The ports of call vary enormously in terms of importance or interest. Istanbul and Athens are obviously fantastic ports of call, but others are frankly not worth it. The port of Nessebur, in Bulgaria, is very quaint in spite of how commercial it is. The 13th and 14th-century churches are little jewels. Their frescoes are in good shape and the cobble-stone streets are precious. The jewel of the town, though, is the icon museum. The collection is small but very well chosen. We took a private tour to Bourgas with a stop in St. George's monastery along the way (it is a quaint structure from the mid-19th century with some pretty non-school icons). Bourgas proved to be especially interesting to my husband because of the exceptional beauty of its women, but the city doesn't offer much. Nessebur is lovely, but it takes just 3 hours to walk it. Not much more to do than sit by the pool. Fine, but I can do that at home.
The next port on the itinerary, Constanta, has little to offer other than blue-collar beach resorts. The ruins in Histria (and the tiny museum) are not worth the drive and the other local trip option, the monument in Tropaeum Traiani, is a modern (1977) reproduction of a less than stunning classical monument commemorating Trajan's victory over the Dacians (you can't do both; we did Histria and it is blah). There is an option to go to Bucharest; the ride takes 2.5 hours (250 km) but, when we sailed, the road was under construction and the drive took 4 hours each way. Did not take that option.

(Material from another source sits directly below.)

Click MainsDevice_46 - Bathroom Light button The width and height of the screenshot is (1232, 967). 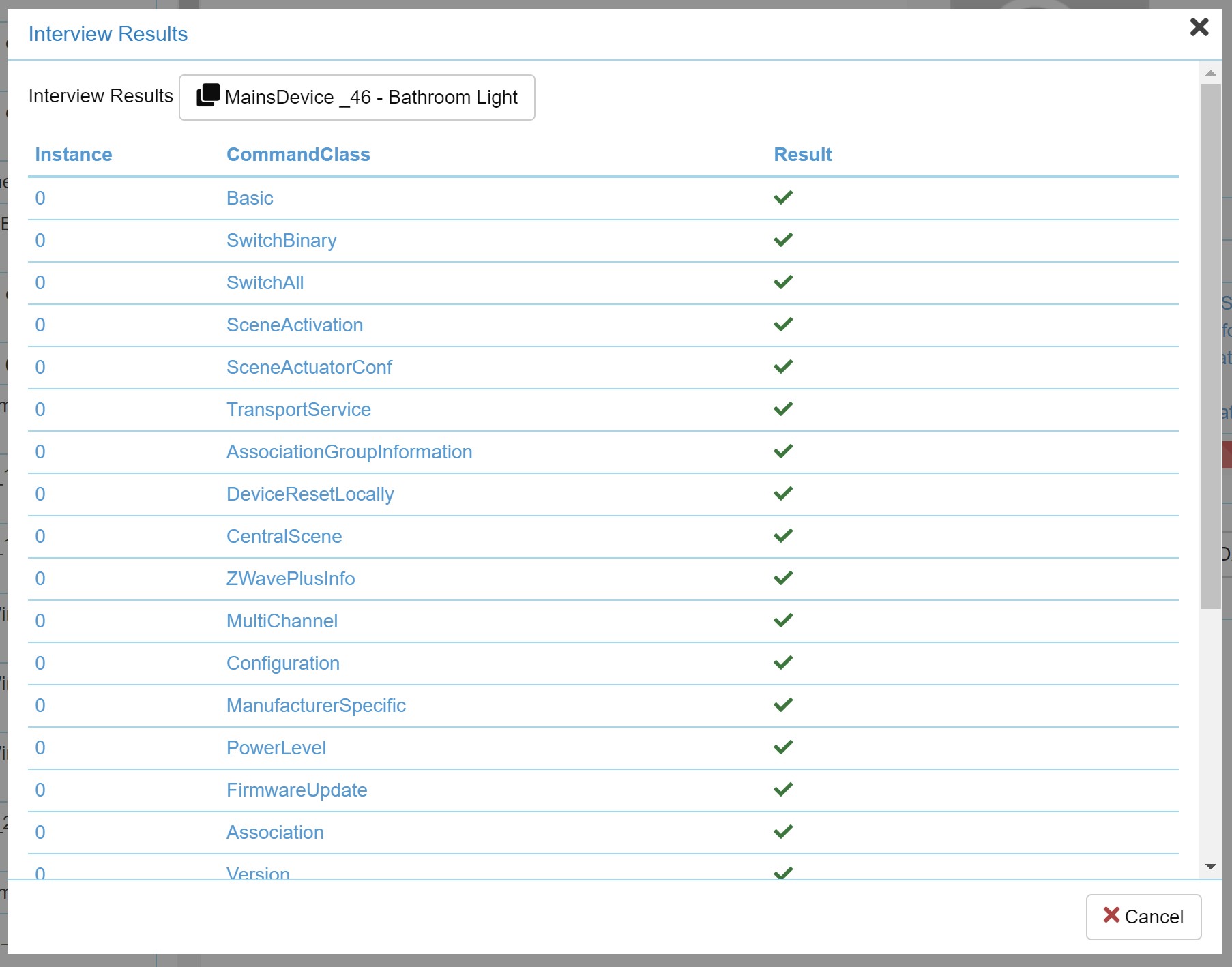click(x=357, y=98)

Odessa was interesting. We took a private tour. It was a treat to see the homes of Bialik, Alechem, Babel, Jabotinsky and so many other impressive intellects. We had typically Ukrainian food at mediocre restaurant, but at least the golubzie my husband ordered were quite good. Then came Sebastopol. The Balaklava valley is as beautiful as the French Champagne country and the historical interest is considerable. We also stopped in Bakhchisaray and paid homage to Pushkin, and we were lucky to catch a Tatar wedding in the palace's mosque. The food (the bread, fried stuff, yoghurt, and tea in particular) in the Tatar villages is delicious. We found all of the Ukraine impeccably clean and we could eat in the markets and buy from fruit stalls everywhere. The produce all over the Black Sea is extraordinary in the late summer and we ate extremely well on shore. Best grapes, eggplant, peaches, figs, peppers, and tomatoes ever. Lamb was succulent and perfectly prepared no matter how you ordered it. I'll come to food on board later.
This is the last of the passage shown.